[Stored data]
※

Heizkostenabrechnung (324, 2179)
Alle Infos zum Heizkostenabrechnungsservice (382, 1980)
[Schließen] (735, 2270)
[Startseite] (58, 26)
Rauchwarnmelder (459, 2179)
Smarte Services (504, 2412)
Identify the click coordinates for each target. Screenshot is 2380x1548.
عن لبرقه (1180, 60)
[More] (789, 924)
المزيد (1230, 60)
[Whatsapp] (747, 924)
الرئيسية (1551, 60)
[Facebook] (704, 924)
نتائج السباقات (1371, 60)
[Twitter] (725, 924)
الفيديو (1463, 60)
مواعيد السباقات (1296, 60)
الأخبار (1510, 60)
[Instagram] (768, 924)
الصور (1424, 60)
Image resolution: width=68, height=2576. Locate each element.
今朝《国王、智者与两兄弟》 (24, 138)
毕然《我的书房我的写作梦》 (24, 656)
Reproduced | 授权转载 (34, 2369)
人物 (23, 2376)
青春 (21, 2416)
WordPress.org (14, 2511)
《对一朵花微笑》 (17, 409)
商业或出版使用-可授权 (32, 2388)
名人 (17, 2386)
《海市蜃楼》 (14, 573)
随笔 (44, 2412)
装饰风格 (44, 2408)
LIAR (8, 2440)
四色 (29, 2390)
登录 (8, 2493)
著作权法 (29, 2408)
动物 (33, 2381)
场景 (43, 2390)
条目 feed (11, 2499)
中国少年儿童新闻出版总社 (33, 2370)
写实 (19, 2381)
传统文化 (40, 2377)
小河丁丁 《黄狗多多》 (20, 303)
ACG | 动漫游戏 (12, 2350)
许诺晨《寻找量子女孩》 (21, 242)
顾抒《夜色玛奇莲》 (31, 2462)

※

_EXERCISE PROMPT_.
Copy the records above exactly, from the first line through the line containing "مواعيد السباقات (1296, 60)", and include nothing else.

_EXERCISE RESPONSE_.
Heizkostenabrechnung (324, 2179)
Alle Infos zum Heizkostenabrechnungsservice (382, 1980)
[Schließen] (735, 2270)
[Startseite] (58, 26)
Rauchwarnmelder (459, 2179)
Smarte Services (504, 2412)
Identify the click coordinates for each target. Screenshot is 2380x1548.
عن لبرقه (1180, 60)
[More] (789, 924)
المزيد (1230, 60)
[Whatsapp] (747, 924)
الرئيسية (1551, 60)
[Facebook] (704, 924)
نتائج السباقات (1371, 60)
[Twitter] (725, 924)
الفيديو (1463, 60)
مواعيد السباقات (1296, 60)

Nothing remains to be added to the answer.